The group’s simple design of a plant robot, involving nothing more than folded paper cutouts and sugar gels, is sufficient to achieve this complicated behavior, which demonstrates high tracking efficiency. “We wanted our robot to be like living plants, which are extremely energy efficient. Without central controls or motors, they can perform complicated tasks,” noted Dr. Baytekin. Using this approach, her research group succeeded in reproducing two plant behaviors: heliotropism (solar tracking, i.e., turning toward the sun) and nyctinasty (opening/closing up of leaves or petals in the presence/absence of light).

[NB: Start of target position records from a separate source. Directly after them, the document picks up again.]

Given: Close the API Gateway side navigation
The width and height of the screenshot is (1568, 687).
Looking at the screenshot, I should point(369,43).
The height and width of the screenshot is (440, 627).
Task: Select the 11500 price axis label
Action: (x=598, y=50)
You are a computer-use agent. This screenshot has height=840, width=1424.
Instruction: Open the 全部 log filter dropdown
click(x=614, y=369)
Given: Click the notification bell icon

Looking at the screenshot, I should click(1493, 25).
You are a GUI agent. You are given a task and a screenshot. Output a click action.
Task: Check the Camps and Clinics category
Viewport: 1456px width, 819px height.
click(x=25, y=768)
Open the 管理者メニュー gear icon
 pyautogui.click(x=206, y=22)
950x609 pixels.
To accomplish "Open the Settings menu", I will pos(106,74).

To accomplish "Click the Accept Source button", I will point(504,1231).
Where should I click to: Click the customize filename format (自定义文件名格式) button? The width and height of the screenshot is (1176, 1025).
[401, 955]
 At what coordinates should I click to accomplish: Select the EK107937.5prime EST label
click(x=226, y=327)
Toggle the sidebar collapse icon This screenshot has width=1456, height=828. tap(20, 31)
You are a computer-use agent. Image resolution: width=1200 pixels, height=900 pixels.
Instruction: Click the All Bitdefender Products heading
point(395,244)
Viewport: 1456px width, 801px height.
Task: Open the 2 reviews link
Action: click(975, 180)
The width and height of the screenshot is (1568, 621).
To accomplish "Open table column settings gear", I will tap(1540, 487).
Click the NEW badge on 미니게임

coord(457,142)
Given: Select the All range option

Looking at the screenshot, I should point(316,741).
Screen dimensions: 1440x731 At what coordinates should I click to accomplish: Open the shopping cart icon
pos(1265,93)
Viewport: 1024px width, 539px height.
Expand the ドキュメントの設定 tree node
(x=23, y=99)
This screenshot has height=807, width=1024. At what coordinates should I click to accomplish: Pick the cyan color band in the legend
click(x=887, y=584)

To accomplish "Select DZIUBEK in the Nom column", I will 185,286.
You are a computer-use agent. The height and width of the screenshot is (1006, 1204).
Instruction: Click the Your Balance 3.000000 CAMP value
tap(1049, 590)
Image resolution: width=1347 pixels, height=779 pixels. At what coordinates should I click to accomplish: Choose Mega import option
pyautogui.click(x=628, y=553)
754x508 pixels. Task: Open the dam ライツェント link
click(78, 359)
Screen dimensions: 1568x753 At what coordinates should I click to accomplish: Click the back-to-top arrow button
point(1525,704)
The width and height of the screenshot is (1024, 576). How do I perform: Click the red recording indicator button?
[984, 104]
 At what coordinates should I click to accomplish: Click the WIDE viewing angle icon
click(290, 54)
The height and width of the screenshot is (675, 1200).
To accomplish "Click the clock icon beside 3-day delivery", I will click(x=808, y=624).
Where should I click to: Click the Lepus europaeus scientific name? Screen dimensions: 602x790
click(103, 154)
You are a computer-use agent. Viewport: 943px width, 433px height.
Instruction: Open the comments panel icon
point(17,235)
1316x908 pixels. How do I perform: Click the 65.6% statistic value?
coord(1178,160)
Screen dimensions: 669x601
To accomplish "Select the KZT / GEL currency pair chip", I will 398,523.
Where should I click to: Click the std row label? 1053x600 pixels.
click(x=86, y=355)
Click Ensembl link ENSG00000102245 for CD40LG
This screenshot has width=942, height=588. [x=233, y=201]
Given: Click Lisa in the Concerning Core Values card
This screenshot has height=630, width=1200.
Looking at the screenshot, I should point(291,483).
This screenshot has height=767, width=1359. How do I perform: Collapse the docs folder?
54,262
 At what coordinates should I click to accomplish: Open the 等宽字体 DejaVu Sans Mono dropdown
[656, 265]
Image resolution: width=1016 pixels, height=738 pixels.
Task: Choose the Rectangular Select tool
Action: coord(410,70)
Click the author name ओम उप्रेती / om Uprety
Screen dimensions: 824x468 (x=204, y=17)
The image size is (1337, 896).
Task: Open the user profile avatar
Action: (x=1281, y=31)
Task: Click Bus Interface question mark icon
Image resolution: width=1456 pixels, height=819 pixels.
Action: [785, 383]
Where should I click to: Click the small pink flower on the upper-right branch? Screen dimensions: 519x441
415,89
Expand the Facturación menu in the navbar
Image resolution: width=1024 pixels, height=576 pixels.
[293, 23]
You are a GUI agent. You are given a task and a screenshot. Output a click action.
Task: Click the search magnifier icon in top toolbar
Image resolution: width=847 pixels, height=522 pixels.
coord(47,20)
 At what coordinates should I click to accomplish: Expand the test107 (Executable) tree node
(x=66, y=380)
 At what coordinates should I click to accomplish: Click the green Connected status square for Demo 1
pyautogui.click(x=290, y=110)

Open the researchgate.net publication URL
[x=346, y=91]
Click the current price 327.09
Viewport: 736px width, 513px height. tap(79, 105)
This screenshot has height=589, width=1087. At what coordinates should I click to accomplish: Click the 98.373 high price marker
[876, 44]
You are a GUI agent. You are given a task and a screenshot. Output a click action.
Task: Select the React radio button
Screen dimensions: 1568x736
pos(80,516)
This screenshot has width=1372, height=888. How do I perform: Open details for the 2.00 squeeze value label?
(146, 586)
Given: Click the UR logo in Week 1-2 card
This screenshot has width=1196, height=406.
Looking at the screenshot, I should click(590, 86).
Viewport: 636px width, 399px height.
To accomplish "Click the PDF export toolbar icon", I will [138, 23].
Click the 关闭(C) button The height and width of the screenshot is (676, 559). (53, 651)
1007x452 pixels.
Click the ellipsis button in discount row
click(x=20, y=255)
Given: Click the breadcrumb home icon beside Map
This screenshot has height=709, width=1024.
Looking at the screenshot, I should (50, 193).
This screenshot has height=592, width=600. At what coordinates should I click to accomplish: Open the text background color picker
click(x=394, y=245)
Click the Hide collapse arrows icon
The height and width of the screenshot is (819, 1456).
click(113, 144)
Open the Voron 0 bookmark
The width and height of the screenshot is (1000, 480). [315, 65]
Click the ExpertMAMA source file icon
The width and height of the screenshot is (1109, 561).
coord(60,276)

“It’s always exciting to see the autonomous action of a nonliving object,” declared Dr. Baytekin. “However, we want to go beyond ‘magic tricks’ and achieve some useful purpose, which is what robots are intended for. The self-regulated solar tracking of the plants is thus used to maximize the output from their solar panels – a tracking plant has an efficiency boost of 120 percent in comparison to a non-tracking one. This is no surprise; apart from the well-known example of the sunflower, many other plant species are solar trackers. We will continue to get our inspiration from living organisms as we take steps toward building a new kingdom of artificial analogues.”

The Baytekin group leads a pilot project on responsive and self-healing robots within the RoboCom++ consortium, an initiative supported by the EU’s ERA-NET scheme. The Turkey-based part of this European project is funded by TÜBİTAK.